Can you copy every line of text in the records below verbatim, leaving the pictures out?

++++++

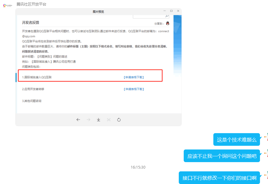Click the search magnifier icon
The height and width of the screenshot is (184, 268).
(167, 16)
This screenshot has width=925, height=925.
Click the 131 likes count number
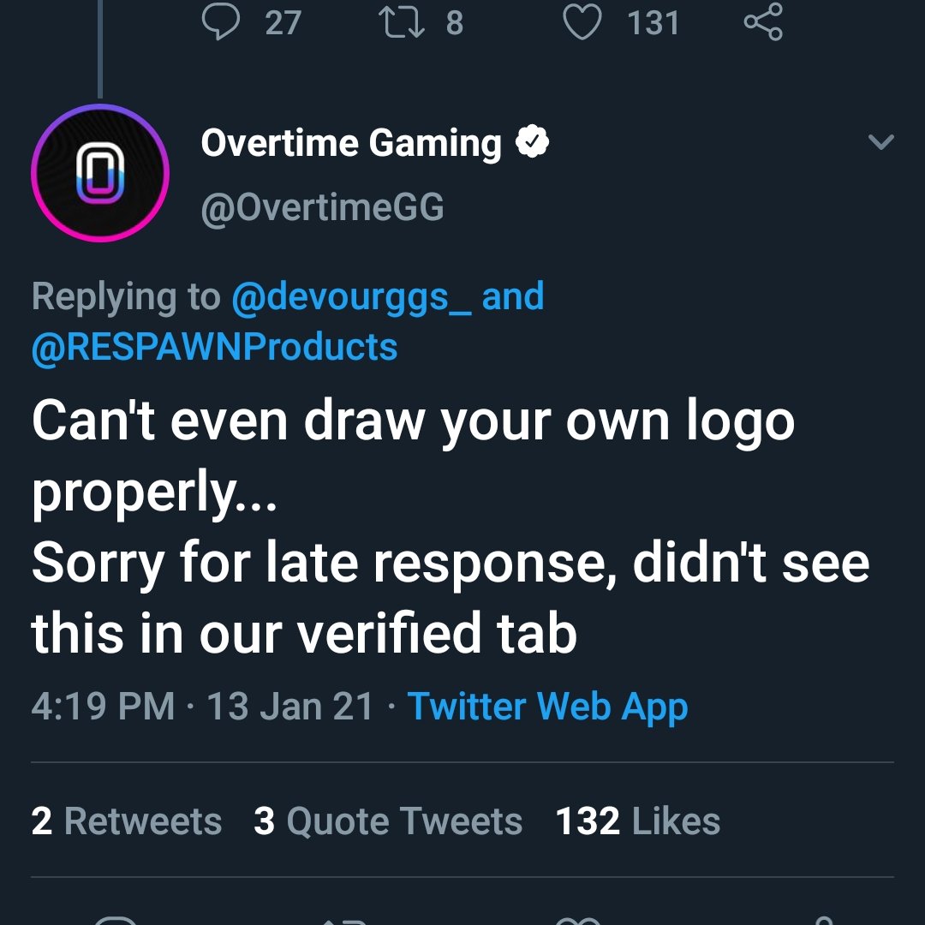click(x=653, y=22)
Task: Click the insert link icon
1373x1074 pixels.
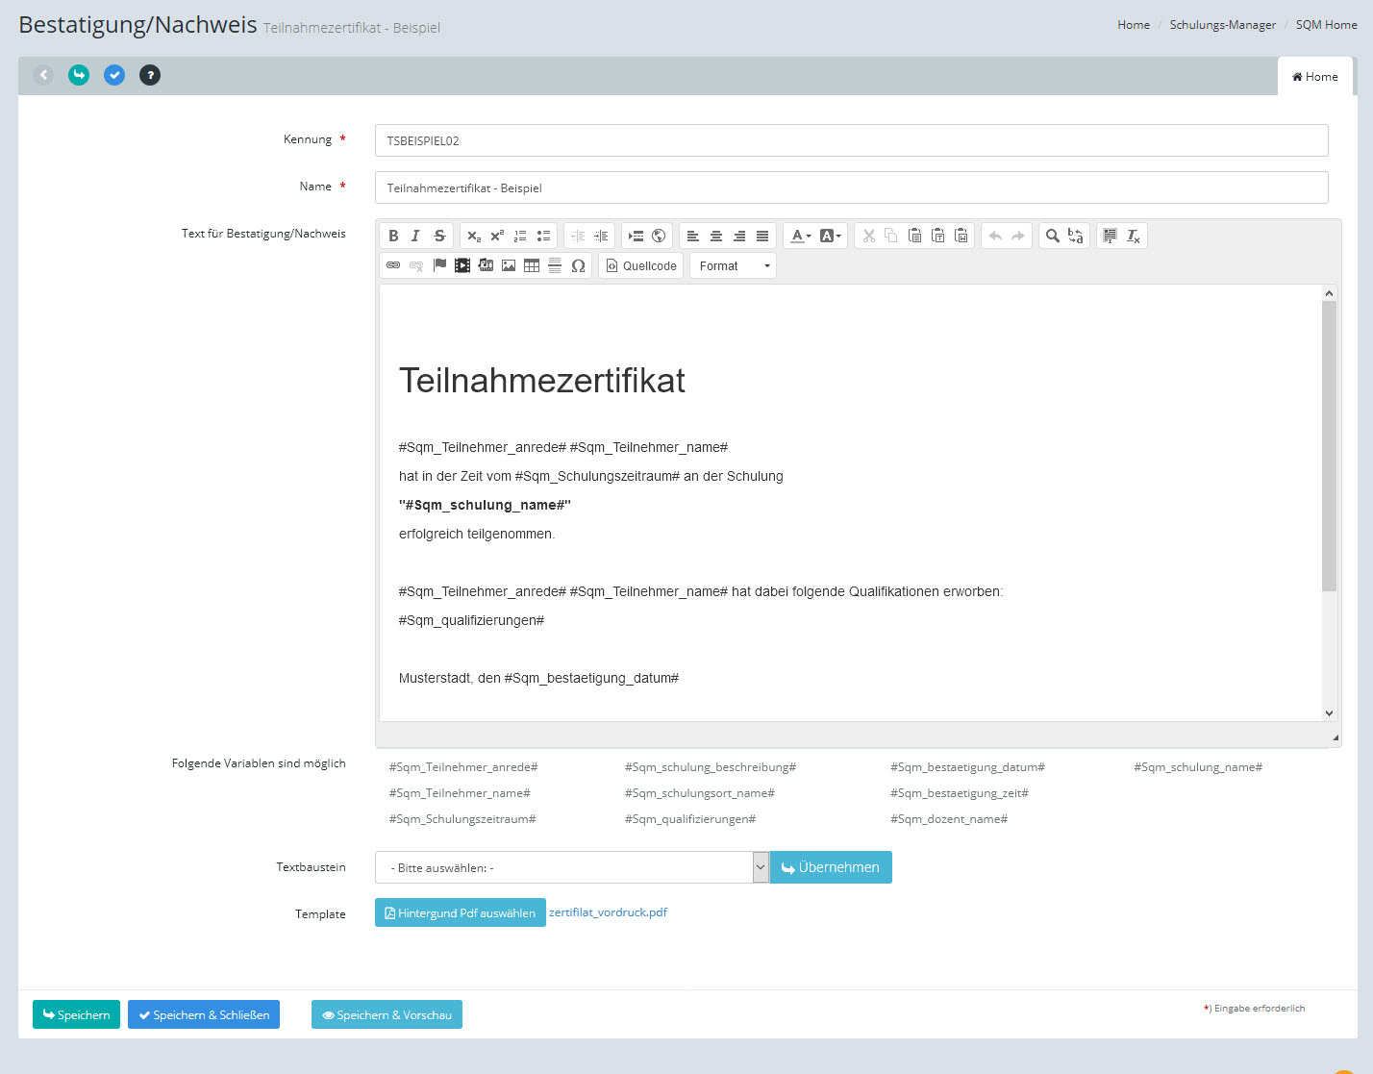Action: click(393, 265)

++++++

◆ **Result**:
Click the search magnifier icon
The height and width of the screenshot is (184, 268).
(167, 16)
This screenshot has width=925, height=925.
Click the 131 likes count number
click(x=653, y=22)
Task: Click the insert link icon
1373x1074 pixels.
Action: click(393, 265)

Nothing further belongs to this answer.